The Curious Case of ‘Indian Enterprises’ as offset partners

Sub Title : Inconsistencies in the interpretation of ‘Indian enterprise’

Issues Details : Vol 16 Issue 1 Mar – Apr 2022

Author : JSA

Page No. : 51

Category : Military Technology

: April 2, 2022

JSA is a leading Indian law firm that advises leading global corporates and governmental authorities among others.

This article highlights the inconsistencies regarding the interpretation of the expression ‘Indian enterprise’ as used in the DAP with reference to offsets, and the need to address the same.

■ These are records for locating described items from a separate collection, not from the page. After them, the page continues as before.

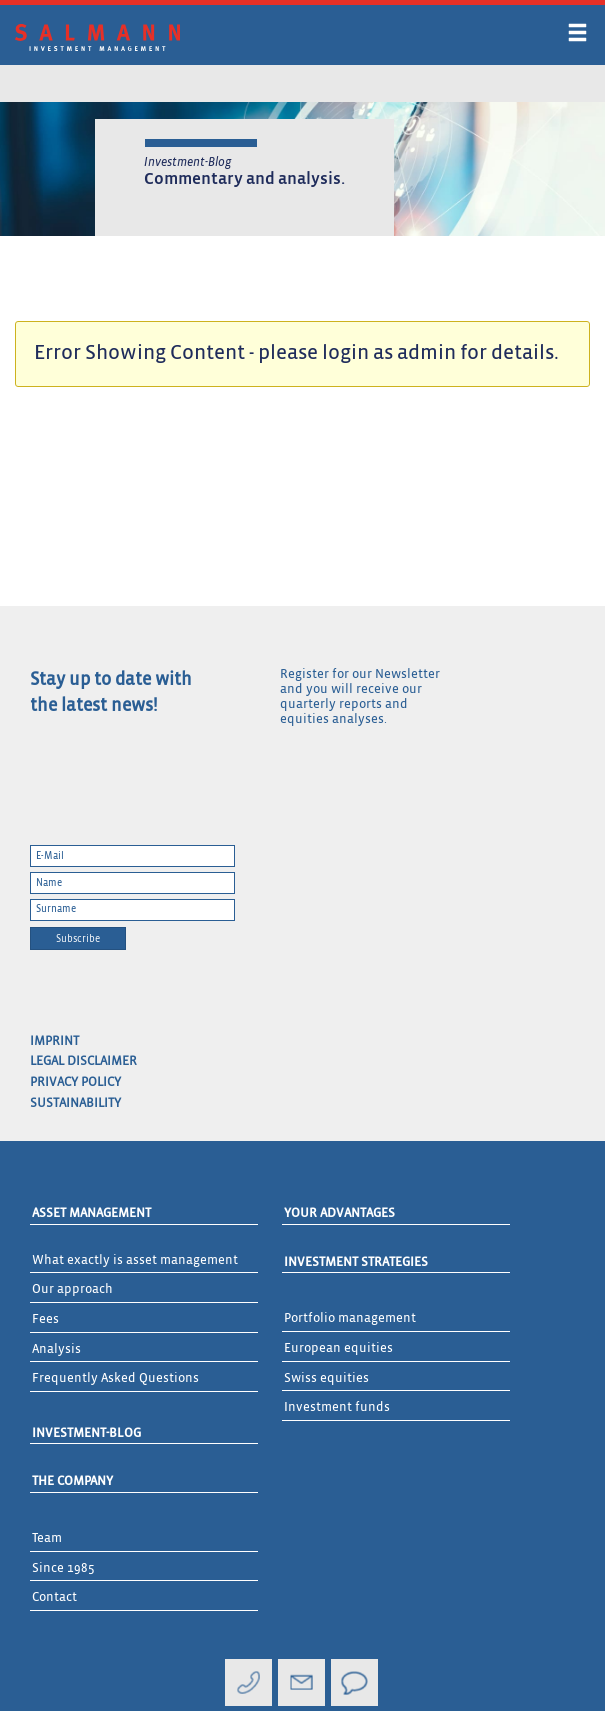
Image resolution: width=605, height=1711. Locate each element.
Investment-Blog (86, 1433)
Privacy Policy (75, 1082)
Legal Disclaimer (83, 1061)
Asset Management (91, 1213)
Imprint (54, 1041)
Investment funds (337, 1407)
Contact (54, 1597)
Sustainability (75, 1103)
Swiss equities (326, 1378)
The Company (72, 1481)
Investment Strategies (356, 1262)
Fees (45, 1319)
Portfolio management (350, 1318)
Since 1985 (63, 1568)
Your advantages (339, 1213)
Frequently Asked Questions (115, 1378)
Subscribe (78, 939)
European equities (338, 1348)
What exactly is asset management (135, 1260)
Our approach (72, 1289)
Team (47, 1538)
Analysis (56, 1349)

The Defence Offset Management Wing (“DOMW”) constituted under the Department of Defence Production and responsible for formulating the offset guidelines, recently issued a statement on its web portal:

“A wholly owned Indian subsidiary of a foreign vendor is not eligible as an Indian Offset Partner (IOP) to discharge offset obligations for the same foreign vendor.”

Under the Defence Acquisition Procedure, 2020 (“DAP 2020”), IOPs are referred to as ‘Indian enterprises, institutions and establishments engaged in the manufacture of eligible products and/ or provision of eligible services, including the DRDO’. However, the expression ‘Indian enterprises’ has not been defined under DAP 2020 or the previous Defence Procurement Procedures (“DPP”). Pertinently, DPP-2006, DPP-2008 and DPP-2011, made no reference to ‘Indian enterprises’. Under DPP-2006, a foreign vendor was allowed to discharge offset obligations through ‘Indian defence industries’. This continued to be the position in DPP-2008 and DPP-2011.

The expression ‘Indian enterprise’ was introduced in DPP-2013. Though not defined therein, the manner in which it was used, ‘Indian enterprise’ could be interpreted as reference to an enterprise that is owned and controlled by persons resident in India. This was also consistent with India’s foreign direct investment (“FDI”) policy at the time. That said, records show that entities with 100% FDI were listed as approved IOPs at that time and continue to be listed as such on the website of the DOMW.

Incidentally, DOMW’s statement is with respect to wholly owned Indian subsidiary of the ‘same’ foreign vendor. There is no explicit restriction on having Indian entities with 100% FDI as an IOP. This seems to be aligned with India’s evolving policy on FDI in the defence sector, where up to 74% FDI is now allowed under the automatic route for defence companies seeking new industrial licenses, and 100% FDI is permitted with Government approval.

The DAP 2020 uses another similar expression i.e., ‘Indian entity’. In the context of defence procurement, an Indian entity means an entity where more than 50% of the capital is directly or indirectly owned and controlled by resident Indian citizens and/ or Indian companies which are ultimately owned and controlled by resident Indian citizens. The usage of ‘Indian enterprise’ in the context of offsets, which is seemingly similar to ‘Indian entity’, creates further inconsistencies regarding the interpretation of the expression ‘Indian enterprise’.

Perhaps the DOMW is leaning towards interpreting ‘Indian enterprise’ as an ‘Indian entity’, but DOMW’s statement suggests that an entity with 100% FDI that is not owned and controlled by the ‘same’ foreign vendor can be used to discharge offsets by that foreign vendor. Given the Government’s commitment to Atmanirbhar Bharat, it is imperative that the aforesaid inconsistencies are addressed. Offsets are primarily intended to promote indigenous capacities and capabilities and discharging offset obligations through wholly owned Indian subsidiaries of foreign vendors may not be aligned with that objective.

Shivpriya Nanda, Senior Partner, Zain Pandit, Partner, and Namrata Nambiar, Senior Associate are attorneys at JSA. The views expressed here are their own.